Aufgabe. Setze den Gerichtstext über die Berufung im Unterhaltsstreit nach der Überschrift „III.“ fort.

Lesetext.

....

Die Revision, die nach § 621 d Abs. 2 ZPO ohne Zulassung stattfindet, führt zur Aufhebung des angefochtenen Urteils und zur Zurückverweisung der Sache an das Berufungsgericht.

I.

Das Oberlandesgericht, dessen Entscheidung in FamRZ 1981, 379 veröffentlicht ist, hat die Berufung der Ehefrau, soweit sie das Urteil des Amtsgerichts zum Unterhalt angreift, für unzulässig gehalten, weil es an der erforderlichen Beschwer fehle. Die Ehefrau habe insoweit in der ersten Instanz voll obsiegt. Die erforderliche Beschwer könne nicht aus dem gleichzeitig mitentschiedenen Versorgungsausgleich und der dagegen eingelegten Beschwerde, verbunden mit einer Klagerweiterung, hergeleitet werden. Die Einlegung des wegen des Versorgungsausgleichs zulässigen Rechtsmittels (Beschwerde) führe nicht dazu, daß nunmehr auch wegen der übrigen Folgesachen ein Rechtsmittelverfahren zulässig sei, ohne daß die dafür in den anderen Folgesachen notwendigen Voraussetzungen erfüllt seien.

II.

Der Ausgangspunkt dieser Beurteilung, daß es - bei isolierter Betrachtung - für die gegen die Unterhaltsentscheidung gerichtete Berufung an einer Beschwer fehlt, trifft zu. Zwar bleibt das Urteil des Amtsgerichts zum Unterhalt insoweit hinter dem Antrag der Ehefrau zurück, als das Gericht die Unterhaltsrente von monatlich 690 DM nicht schon ab 1. Dezember 1979, sondern erst ab Rechtskraft des Scheidungsurteils zugesprochen hat. Jedoch folgt daraus nicht bereits die Zulässigkeit der Berufung. Für die Zulässigkeit des Rechtsmittels genügt es nicht, daß die angefochtene Entscheidung eine Beschwer des Rechtsmittelführers enthält. Erforderlich ist zusätzlich, daß mit dem Rechtsmittel die Beseitigung dieser Beschwer erstrebt wird (BGH, Urteil vom 14. Oktober 1954 - IV ZR 87/54 - LM ZPO § 511 Nr. 6; Senatsbeschluß vom 29. September 1982 - IVb ZB 866/81 - zur Veröffentlichung vorgesehen. BAG AP ZPO 511 Nr. 3; Stein/Jonas/Grunsky, ZPO 20. Aufl. Einleitung vor § 511 Rdn. 47 m.w.Nachw.). Daran fehlt es hier. Denn mit der Berufung wird nicht das spätere Einsetzen der zugesprochenen Unterhaltsrente angegriffen, sondern - ab Rechtskraft der Scheidung - ein höherer monatlicher Unterhaltsbetrag als der in erster Instanz beantragte und zuerkannte verlangt.

III.

....

Liste.
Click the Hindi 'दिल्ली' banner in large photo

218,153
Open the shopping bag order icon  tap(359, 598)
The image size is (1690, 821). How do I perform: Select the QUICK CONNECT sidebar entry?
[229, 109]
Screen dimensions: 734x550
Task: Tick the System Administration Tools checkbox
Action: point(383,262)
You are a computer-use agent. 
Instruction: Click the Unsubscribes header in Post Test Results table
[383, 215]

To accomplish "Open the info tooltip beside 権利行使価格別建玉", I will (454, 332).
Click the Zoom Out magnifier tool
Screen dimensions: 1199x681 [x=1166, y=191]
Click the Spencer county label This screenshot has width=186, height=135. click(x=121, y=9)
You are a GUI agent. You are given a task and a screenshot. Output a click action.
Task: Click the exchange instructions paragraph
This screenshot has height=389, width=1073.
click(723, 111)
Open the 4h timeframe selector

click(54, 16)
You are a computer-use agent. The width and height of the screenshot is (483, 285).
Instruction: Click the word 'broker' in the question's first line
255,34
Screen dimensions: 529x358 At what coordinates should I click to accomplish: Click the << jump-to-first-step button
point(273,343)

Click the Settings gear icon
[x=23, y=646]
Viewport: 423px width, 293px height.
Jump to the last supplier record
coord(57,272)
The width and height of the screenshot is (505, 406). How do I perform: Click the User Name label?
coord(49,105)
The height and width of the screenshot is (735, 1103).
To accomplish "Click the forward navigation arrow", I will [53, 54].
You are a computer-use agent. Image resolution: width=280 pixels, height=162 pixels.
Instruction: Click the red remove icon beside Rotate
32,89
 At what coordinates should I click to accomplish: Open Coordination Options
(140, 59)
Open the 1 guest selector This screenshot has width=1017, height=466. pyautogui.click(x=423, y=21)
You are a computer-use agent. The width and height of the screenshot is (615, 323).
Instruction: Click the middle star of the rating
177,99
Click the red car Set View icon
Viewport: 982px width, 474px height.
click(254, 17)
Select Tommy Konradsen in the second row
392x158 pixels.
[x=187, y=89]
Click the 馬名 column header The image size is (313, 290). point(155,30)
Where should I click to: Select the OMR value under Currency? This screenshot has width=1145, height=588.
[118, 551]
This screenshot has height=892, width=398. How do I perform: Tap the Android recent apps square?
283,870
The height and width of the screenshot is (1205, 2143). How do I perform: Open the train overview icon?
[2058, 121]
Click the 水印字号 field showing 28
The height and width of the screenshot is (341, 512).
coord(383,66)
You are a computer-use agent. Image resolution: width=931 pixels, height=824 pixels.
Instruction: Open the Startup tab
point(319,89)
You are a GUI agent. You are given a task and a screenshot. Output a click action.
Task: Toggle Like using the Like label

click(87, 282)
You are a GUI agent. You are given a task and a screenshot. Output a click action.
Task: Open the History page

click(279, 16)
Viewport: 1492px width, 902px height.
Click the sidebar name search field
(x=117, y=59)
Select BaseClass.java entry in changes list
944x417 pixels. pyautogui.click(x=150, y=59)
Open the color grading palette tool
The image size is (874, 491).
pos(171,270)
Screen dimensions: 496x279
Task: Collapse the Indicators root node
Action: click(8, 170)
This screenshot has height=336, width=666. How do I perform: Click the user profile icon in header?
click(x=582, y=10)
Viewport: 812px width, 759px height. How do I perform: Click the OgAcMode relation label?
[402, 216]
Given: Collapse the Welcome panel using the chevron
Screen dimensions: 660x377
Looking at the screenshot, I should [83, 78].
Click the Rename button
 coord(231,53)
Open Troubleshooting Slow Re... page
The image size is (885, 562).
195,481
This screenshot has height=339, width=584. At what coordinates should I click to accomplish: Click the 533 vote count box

....

Antwort.
Das steht indes der Zulässigkeit der Berufung in bezug auf den Unterhaltsanspruch nicht entgegen. Der Auffassung des Berufungsgerichts, ein Rechtsmittelführer, der die ihn beschwerende Regelung des Versorgungsausgleichs in einem erstinstanzlichen Verbundurteil angreife, könne eine über den antragsgemäß zuerkannten Betrag hinausgehende Mehrforderung an nachehelichem Unterhalt nicht in zulässiger Weise mit der Berufung vor das Oberlandesgericht bringen (zustimmend: Bergerfurth, Der Ehescheidungsprozeß und die anderen Eheverfahren 5. Aufl. Rdn. 205), vermag der Senat nicht zu folgen.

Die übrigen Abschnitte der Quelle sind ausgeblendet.